In our follow-up conversations, we often return to the question: what would count as “good enough” validation for experimental history? It is one thing for a single model-generated novel to feel plausible to a reader; it is another for a whole simulated decade of novels to reproduce something like the diversification, retrenchment, backlash, or consolidation that we see in the historical record. A point of agreement in these discussions is that believability is not the same thing as accuracy. Some kinds of simulation are valuable because they are believable enough to support sandbox testing of hypotheses, even if they fall well short of the historian’s standard of historical truth. The evaluative tension here is partly about which of those standards is actually in play, and what gets lost when they are substituted for one another. That kind of comparison pulls the project away from spectacle (“look, the model can write like a prizewinner”) and toward a more modest, but to my mind more interesting, role: using simulations to surface and test our assumptions about causality in cultural change.

Andrew’s work is an invitation to treat models as infrastructures that shape how we imagine evidence and intervention in the context of historical time. It also underlines how much human judgment and disciplinary expertise are required to make these simulations intelligible. Models can generate endless alternate literary histories. Deciding which of those scenarios are historically responsible, analytically useful, or ethically defensible remains a human task.

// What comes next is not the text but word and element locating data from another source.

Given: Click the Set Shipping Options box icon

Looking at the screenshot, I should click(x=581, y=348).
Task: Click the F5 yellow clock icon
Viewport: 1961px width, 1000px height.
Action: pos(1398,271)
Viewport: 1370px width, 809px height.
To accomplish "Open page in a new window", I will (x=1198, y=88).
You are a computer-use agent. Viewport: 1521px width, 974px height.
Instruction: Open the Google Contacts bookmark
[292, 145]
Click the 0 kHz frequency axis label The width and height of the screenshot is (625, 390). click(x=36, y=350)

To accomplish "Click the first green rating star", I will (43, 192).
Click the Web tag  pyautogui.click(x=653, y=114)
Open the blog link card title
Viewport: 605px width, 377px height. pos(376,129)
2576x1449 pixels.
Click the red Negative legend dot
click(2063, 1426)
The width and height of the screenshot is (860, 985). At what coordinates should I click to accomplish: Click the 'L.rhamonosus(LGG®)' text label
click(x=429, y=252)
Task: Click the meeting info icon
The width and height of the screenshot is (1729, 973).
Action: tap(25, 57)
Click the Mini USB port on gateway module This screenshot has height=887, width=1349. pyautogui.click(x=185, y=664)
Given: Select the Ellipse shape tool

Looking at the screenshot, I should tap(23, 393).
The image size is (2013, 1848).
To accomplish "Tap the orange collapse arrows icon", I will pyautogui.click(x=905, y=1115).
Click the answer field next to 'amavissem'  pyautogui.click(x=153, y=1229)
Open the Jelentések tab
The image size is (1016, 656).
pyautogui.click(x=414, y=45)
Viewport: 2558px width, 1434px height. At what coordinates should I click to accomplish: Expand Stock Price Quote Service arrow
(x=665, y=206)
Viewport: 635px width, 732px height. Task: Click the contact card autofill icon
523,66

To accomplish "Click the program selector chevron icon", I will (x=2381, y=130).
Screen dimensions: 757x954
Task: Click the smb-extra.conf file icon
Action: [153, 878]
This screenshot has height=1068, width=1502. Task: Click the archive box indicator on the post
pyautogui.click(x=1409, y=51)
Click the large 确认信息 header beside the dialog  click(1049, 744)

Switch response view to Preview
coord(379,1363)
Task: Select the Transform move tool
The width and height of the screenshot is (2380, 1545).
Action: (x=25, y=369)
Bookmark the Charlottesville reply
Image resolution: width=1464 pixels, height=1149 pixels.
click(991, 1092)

My hunch is that we will never be able to truly rerun the twentieth century to see what happens if a single book disappears or a prize never comes into being. But in trying to approximate that kind of experimental flexibility — and in being explicit about the limits and politics of these approximations — projects like Andrew’s help clarify both the promise and the danger of treating AI as a laboratory for the past. They give us a concrete place to ask, in public and in detail, what kinds of histories we are willing to simulate, and on whose terms.